[MATERIALS PROVIDED Boundary: Start]

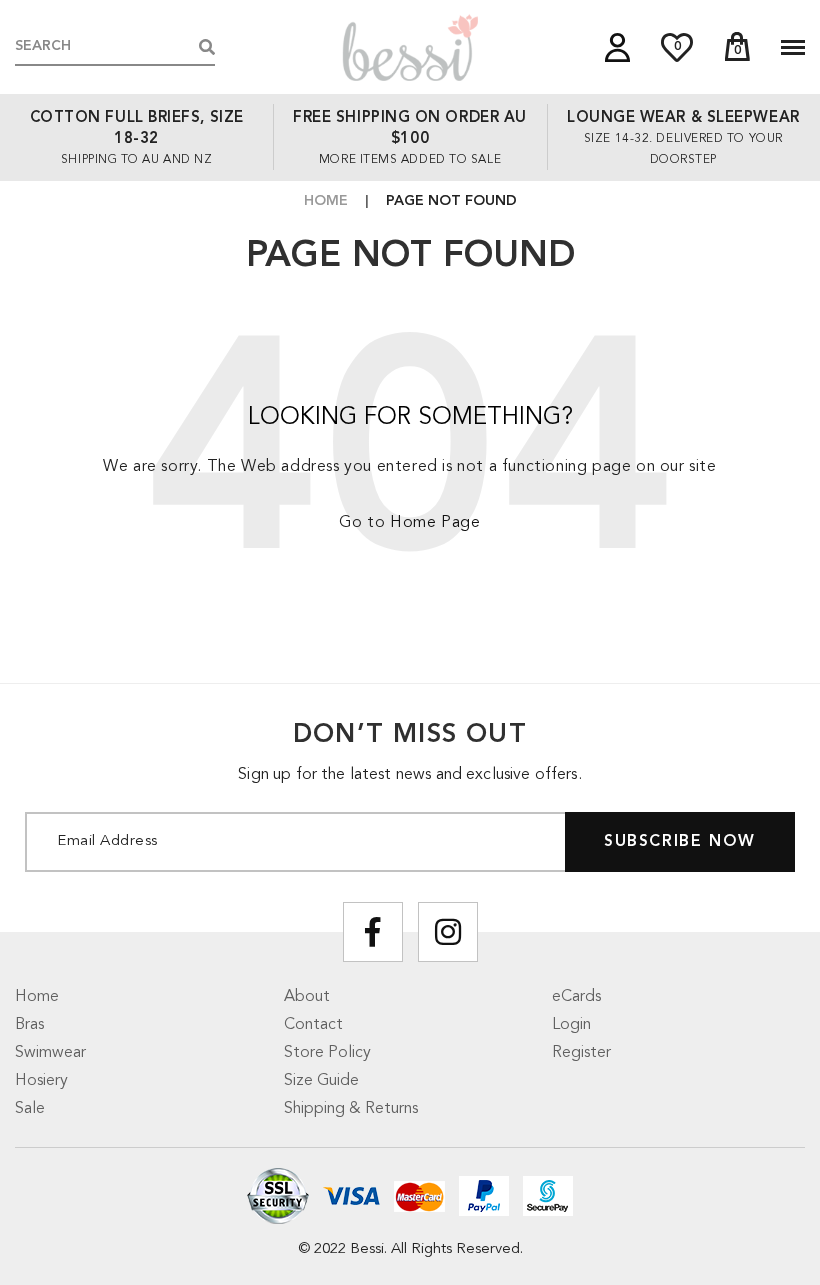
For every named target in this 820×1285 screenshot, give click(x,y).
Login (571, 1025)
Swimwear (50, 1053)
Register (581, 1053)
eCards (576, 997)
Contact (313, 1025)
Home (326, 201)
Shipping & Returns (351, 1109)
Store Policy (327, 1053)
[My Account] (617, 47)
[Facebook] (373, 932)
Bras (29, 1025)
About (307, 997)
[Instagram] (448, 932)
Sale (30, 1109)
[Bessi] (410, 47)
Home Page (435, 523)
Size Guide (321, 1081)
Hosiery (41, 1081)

[MATERIALS PROVIDED Boundary: End]
[MATERIALS PROVIDED Boundary: Start]

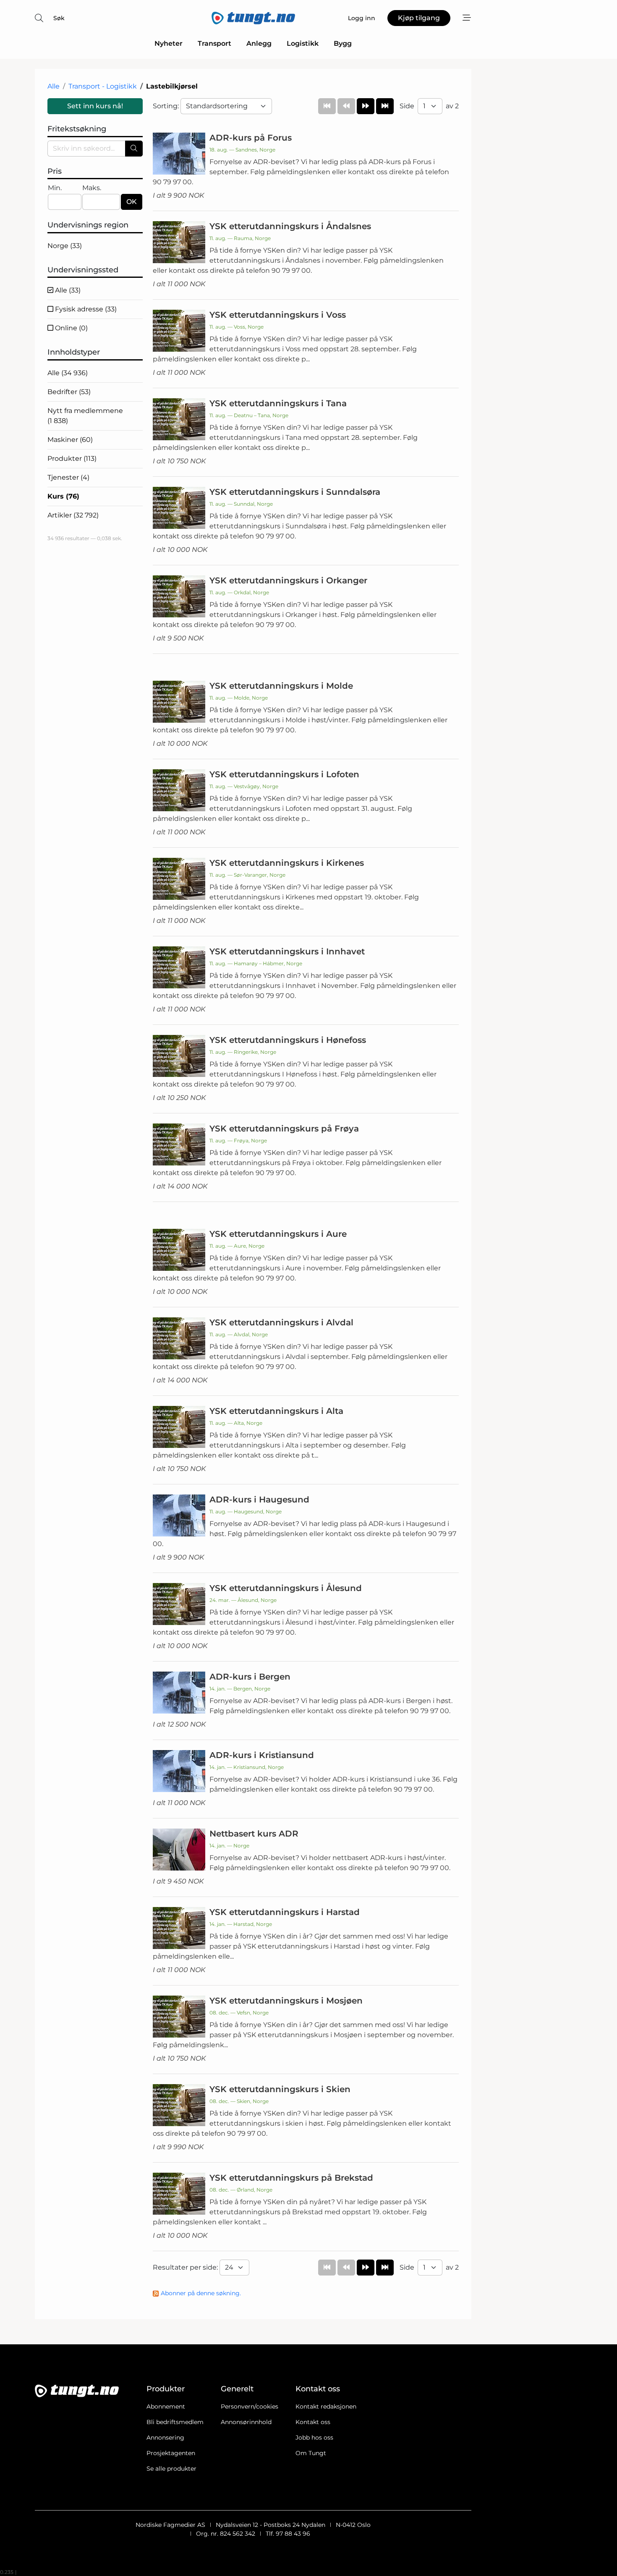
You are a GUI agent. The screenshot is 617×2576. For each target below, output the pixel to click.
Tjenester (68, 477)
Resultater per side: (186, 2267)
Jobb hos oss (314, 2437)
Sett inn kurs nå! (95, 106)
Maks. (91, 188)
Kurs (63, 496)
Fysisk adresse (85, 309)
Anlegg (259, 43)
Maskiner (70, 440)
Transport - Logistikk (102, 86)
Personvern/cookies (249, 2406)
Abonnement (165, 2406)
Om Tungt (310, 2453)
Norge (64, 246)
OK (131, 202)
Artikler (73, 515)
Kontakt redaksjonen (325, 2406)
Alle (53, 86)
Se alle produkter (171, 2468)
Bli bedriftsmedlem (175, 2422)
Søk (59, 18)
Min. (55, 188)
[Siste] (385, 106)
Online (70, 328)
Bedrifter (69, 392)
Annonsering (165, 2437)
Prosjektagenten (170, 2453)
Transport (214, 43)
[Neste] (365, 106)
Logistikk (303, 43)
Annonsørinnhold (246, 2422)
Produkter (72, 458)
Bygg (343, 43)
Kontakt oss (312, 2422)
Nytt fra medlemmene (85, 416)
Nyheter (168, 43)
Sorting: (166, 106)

[MATERIALS PROVIDED Boundary: End]
[MATERIALS PROVIDED Boundary: Start]

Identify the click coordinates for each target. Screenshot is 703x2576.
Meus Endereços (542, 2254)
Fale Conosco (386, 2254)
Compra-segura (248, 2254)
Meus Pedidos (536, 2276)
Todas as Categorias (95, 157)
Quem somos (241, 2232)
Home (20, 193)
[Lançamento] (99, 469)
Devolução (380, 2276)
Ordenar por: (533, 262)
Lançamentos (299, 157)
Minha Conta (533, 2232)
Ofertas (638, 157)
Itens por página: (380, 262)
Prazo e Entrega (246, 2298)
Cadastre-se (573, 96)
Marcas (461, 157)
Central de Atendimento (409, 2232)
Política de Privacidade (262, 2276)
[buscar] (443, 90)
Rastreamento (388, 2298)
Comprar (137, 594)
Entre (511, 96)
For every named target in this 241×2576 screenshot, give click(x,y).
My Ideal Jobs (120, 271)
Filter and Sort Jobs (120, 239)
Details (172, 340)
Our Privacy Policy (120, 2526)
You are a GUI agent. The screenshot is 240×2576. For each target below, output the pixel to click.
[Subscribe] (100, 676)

[MATERIALS PROVIDED Boundary: End]

Your answer should be the lines above from the one containing "Artikler (73, 515)" through the one containing "Produkter (72, 458)", copied exactly and with both ends kept.

Artikler (73, 515)
Kontakt redaksjonen (325, 2406)
Alle (53, 86)
Se alle produkter (171, 2468)
Bli bedriftsmedlem (175, 2422)
Søk (59, 18)
Min. (55, 188)
[Siste] (385, 106)
Online (70, 328)
Bedrifter (69, 392)
Annonsering (165, 2437)
Prosjektagenten (170, 2453)
Transport (214, 43)
[Neste] (365, 106)
Logistikk (303, 43)
Annonsørinnhold (246, 2422)
Produkter (72, 458)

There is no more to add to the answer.